EXERCISE BRIEF: Would you reproduce, word for word, only the lines running from the top of the data through the line containing "Click the red status bar progress indicator", and none of the pictures?

DATA RECORDS:
───

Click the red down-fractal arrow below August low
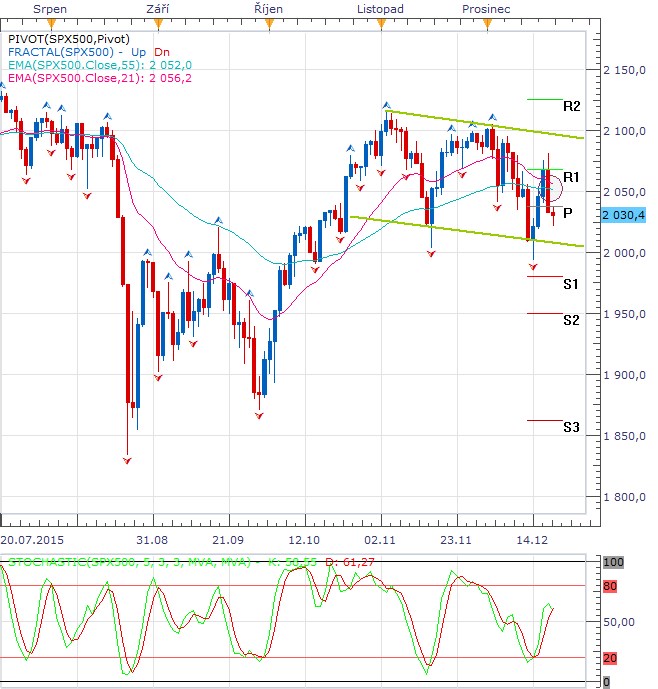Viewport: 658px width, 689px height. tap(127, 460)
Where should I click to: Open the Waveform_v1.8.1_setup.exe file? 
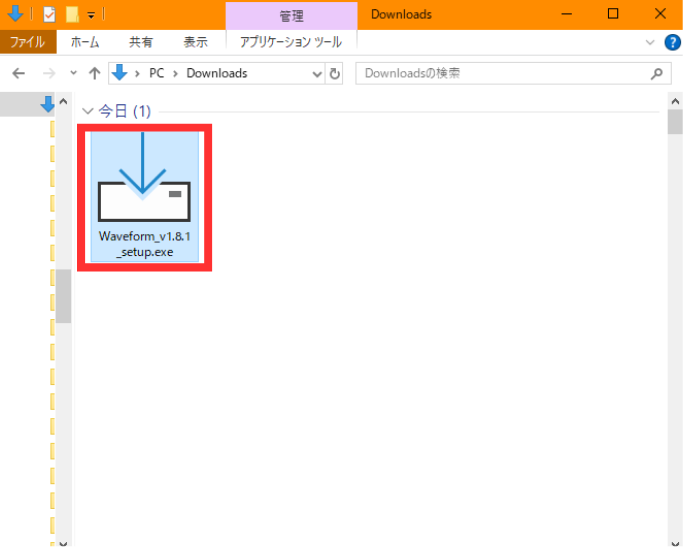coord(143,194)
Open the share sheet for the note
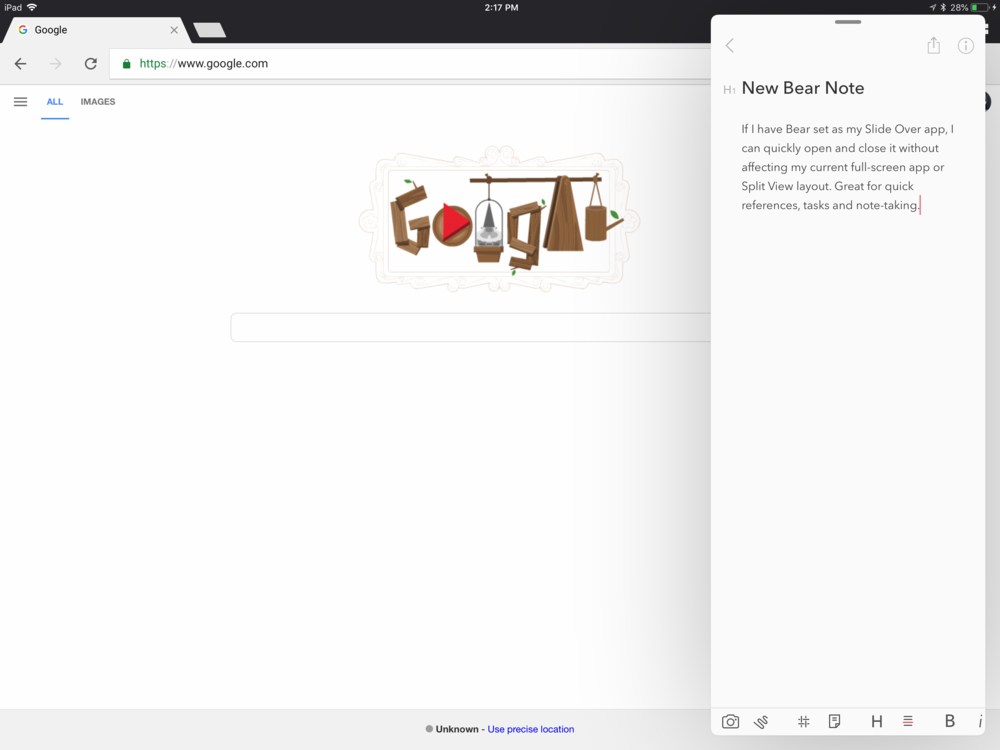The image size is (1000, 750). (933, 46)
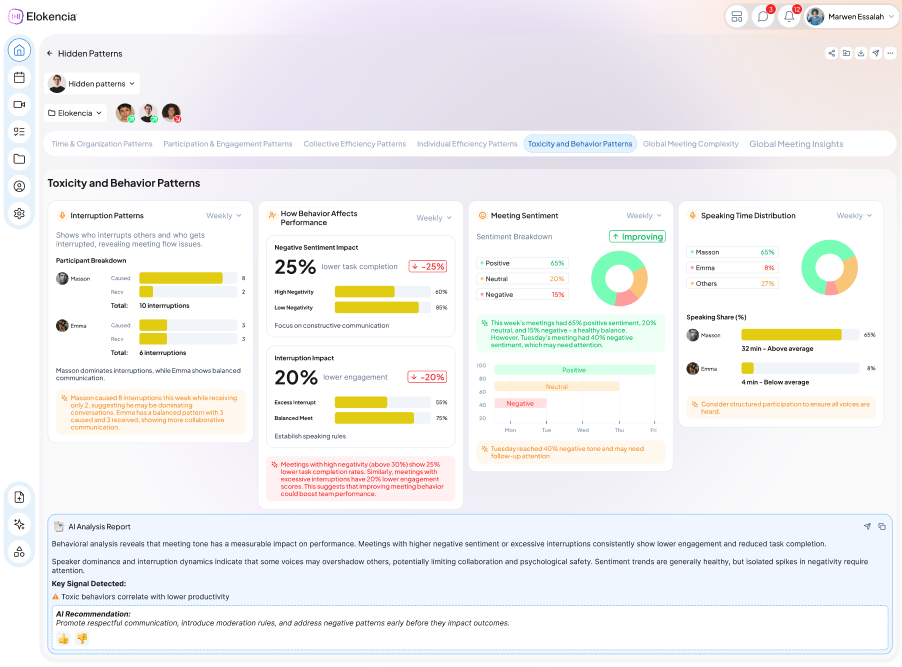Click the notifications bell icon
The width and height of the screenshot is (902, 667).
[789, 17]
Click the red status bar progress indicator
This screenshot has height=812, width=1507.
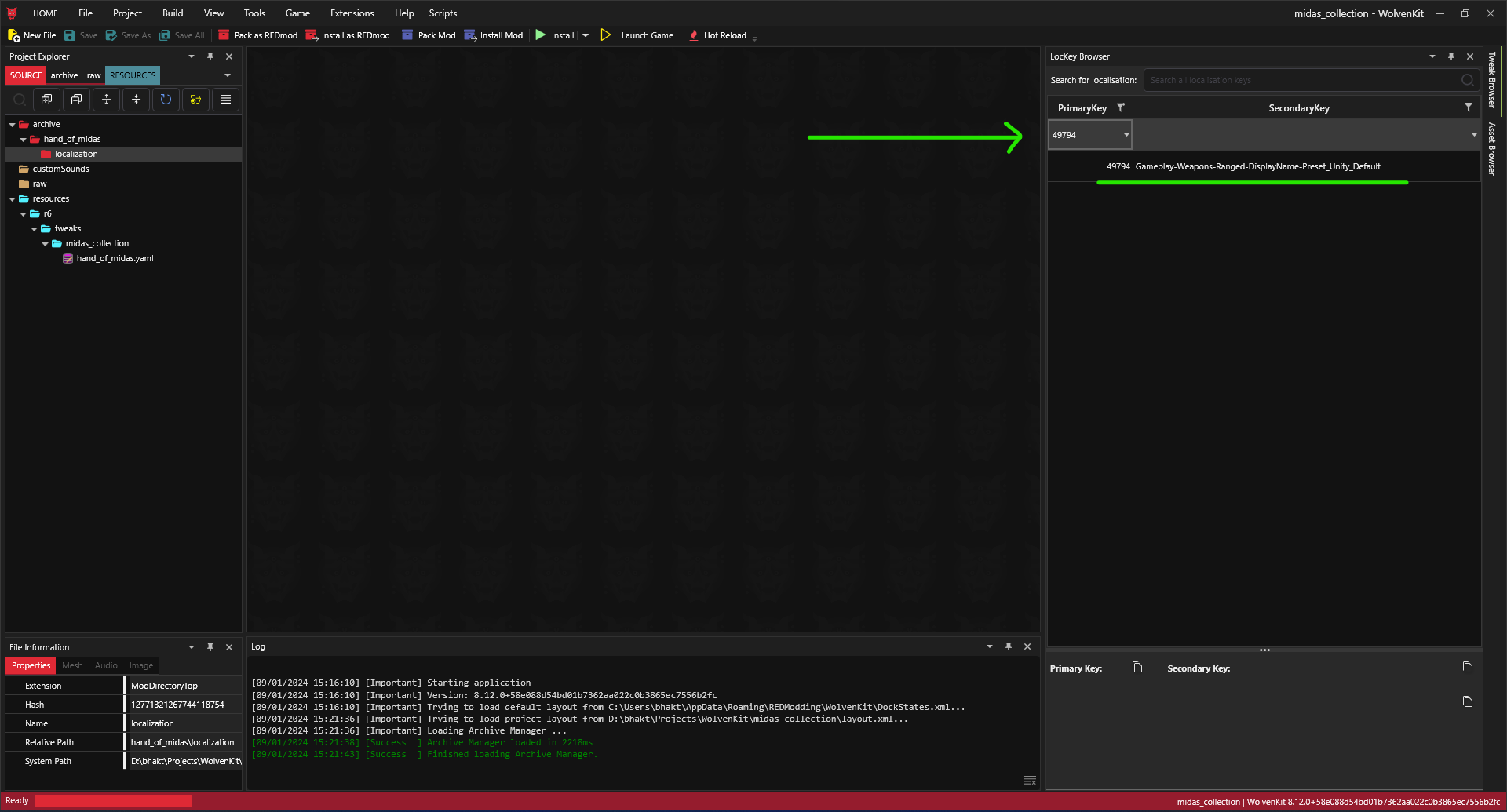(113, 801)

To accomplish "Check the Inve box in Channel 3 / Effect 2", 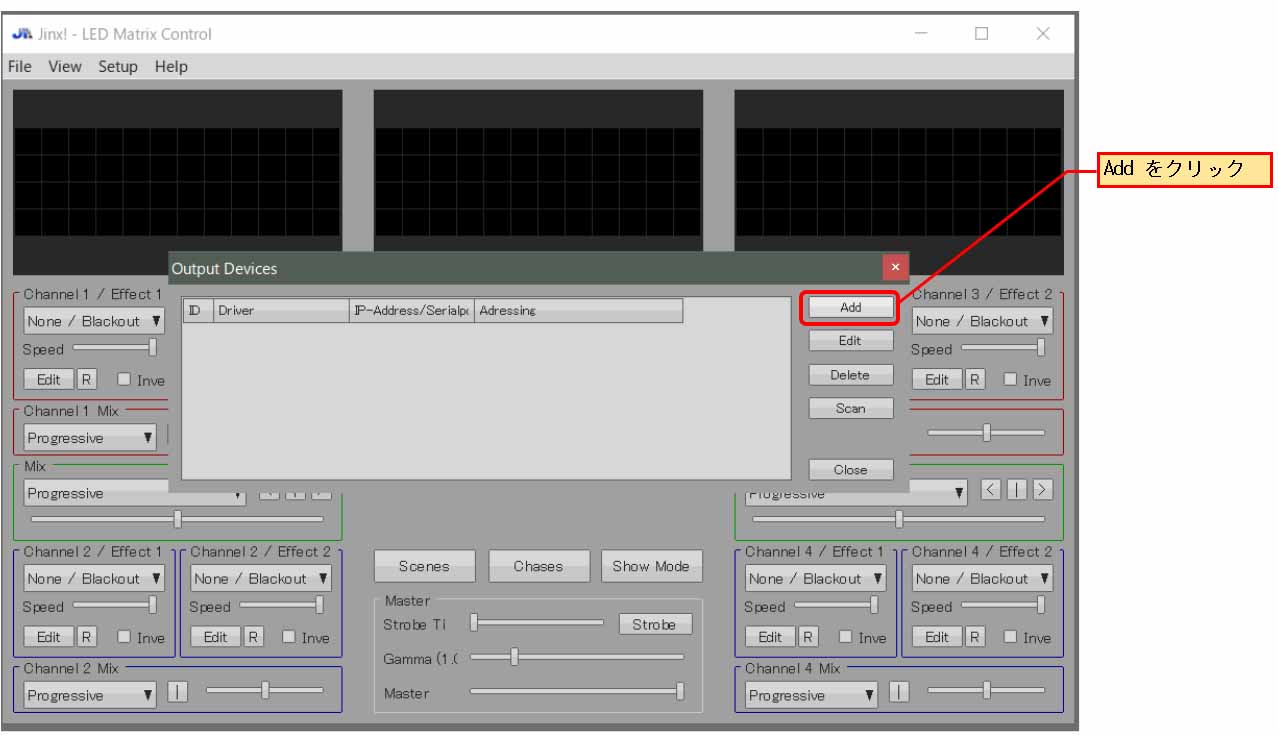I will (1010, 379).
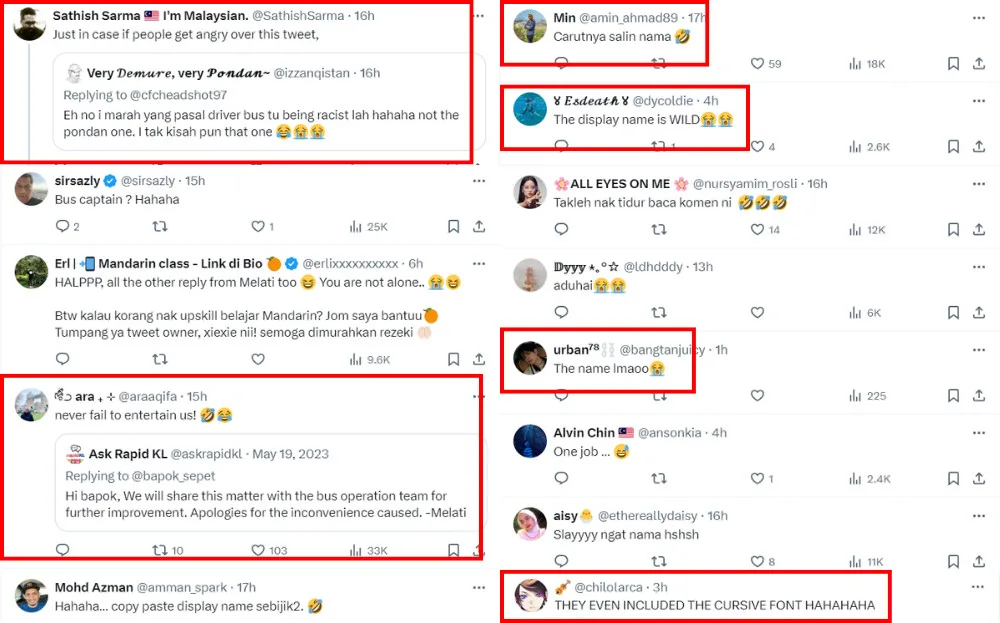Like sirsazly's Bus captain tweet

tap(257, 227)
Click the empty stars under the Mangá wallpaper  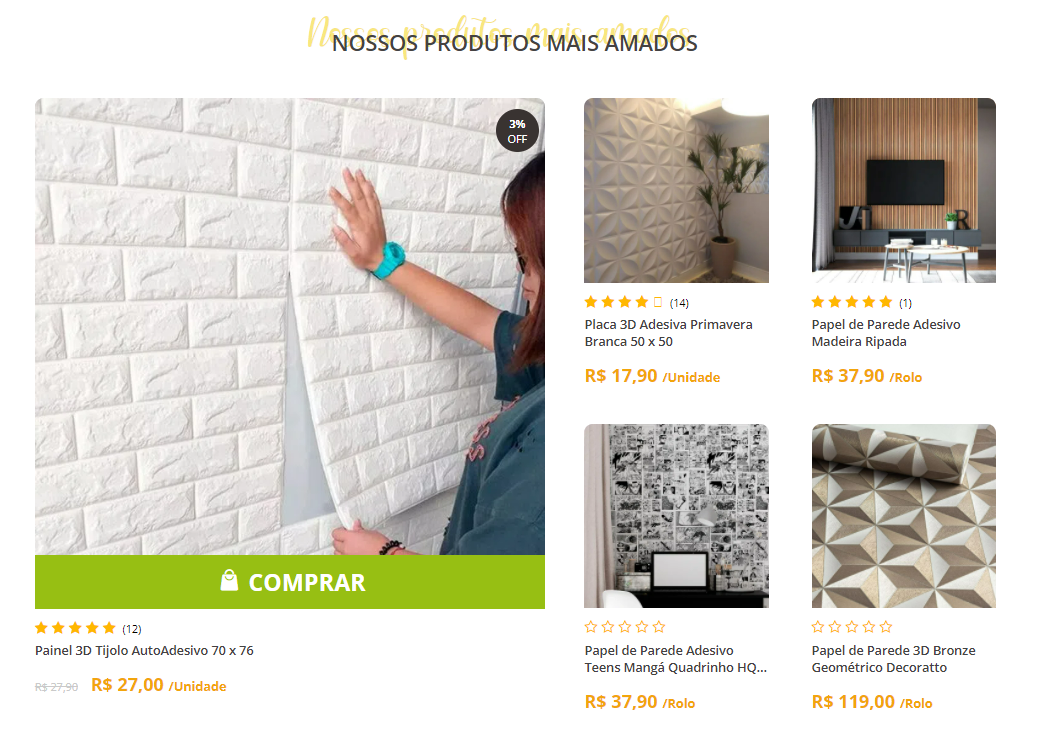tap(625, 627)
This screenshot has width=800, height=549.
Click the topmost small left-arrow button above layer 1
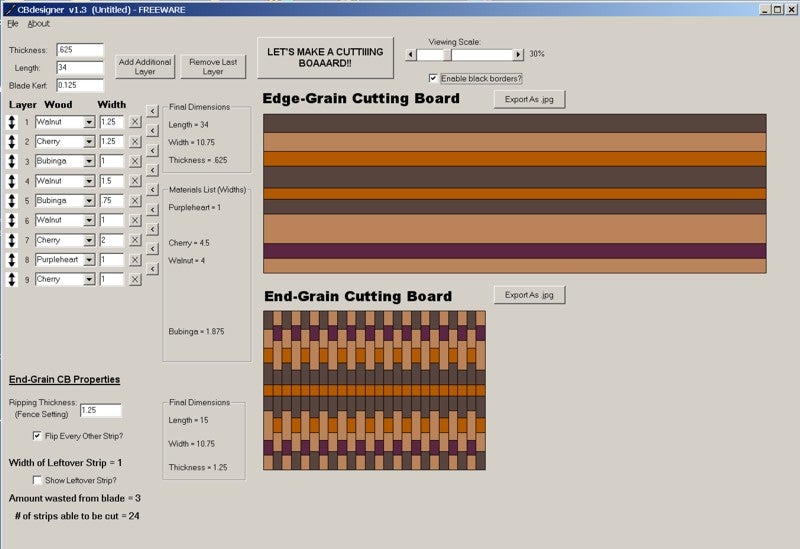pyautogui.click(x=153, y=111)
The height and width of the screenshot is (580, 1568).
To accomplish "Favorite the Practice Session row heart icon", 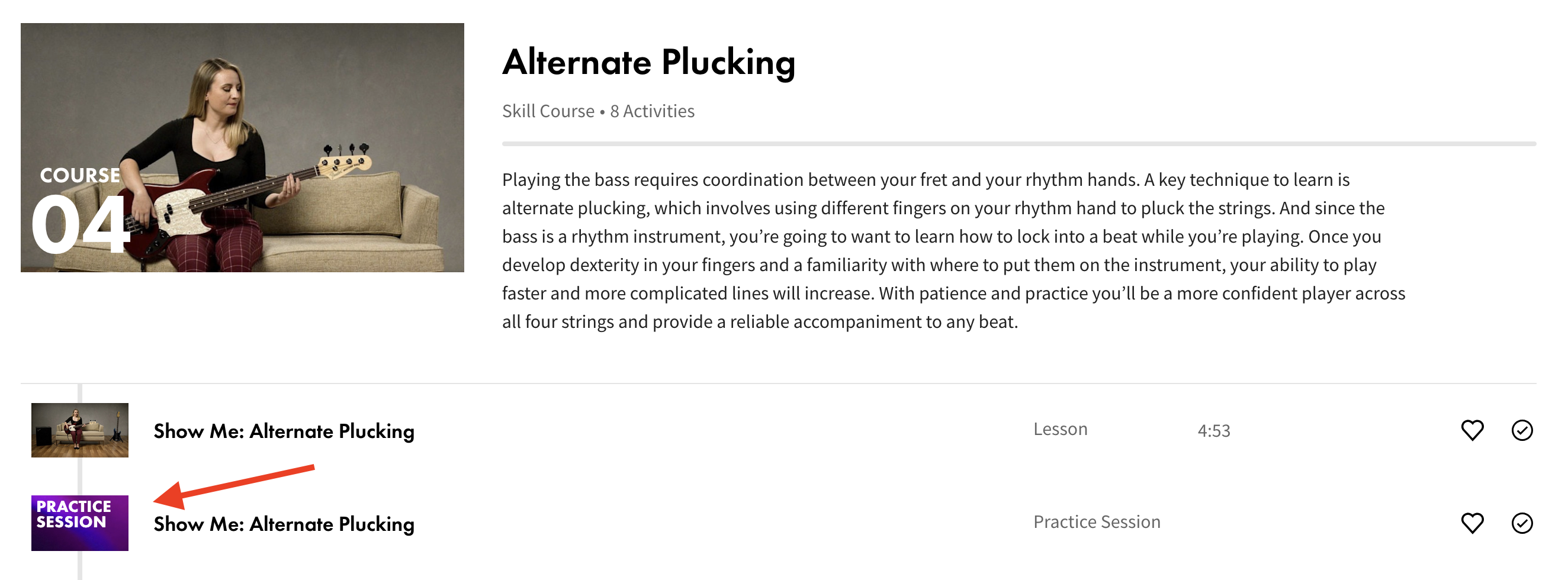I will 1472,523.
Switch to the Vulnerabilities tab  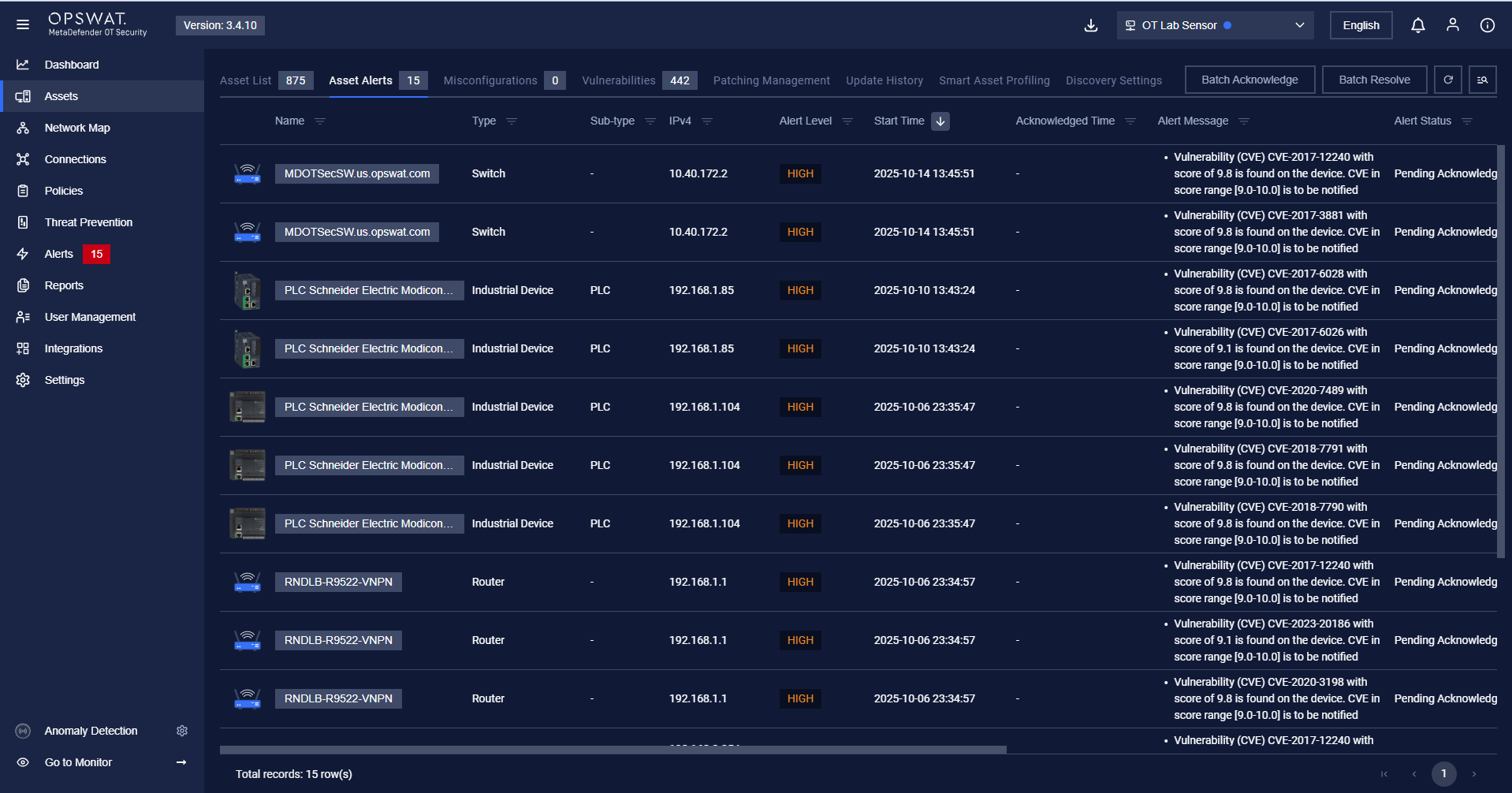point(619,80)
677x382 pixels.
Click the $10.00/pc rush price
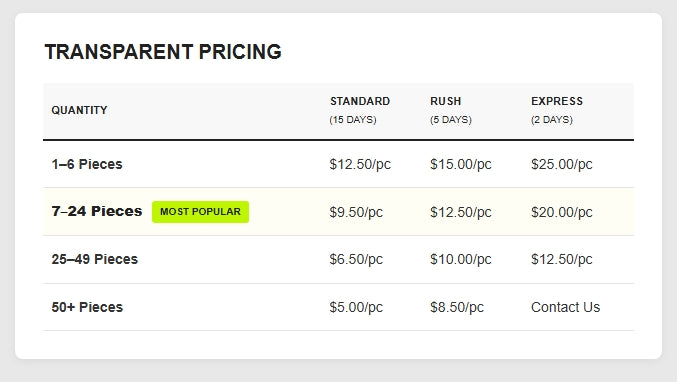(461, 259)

───

EXERCISE SOLUTION:
Click the red down-fractal arrow below August low
Viewport: 658px width, 689px height. tap(127, 460)
Where should I click to: Open the Waveform_v1.8.1_setup.exe file? 
coord(143,194)
Open the share sheet for the note
The image size is (1000, 750). (933, 46)
Click the notifications bell icon
The width and height of the screenshot is (902, 667).
[789, 17]
Click the red status bar progress indicator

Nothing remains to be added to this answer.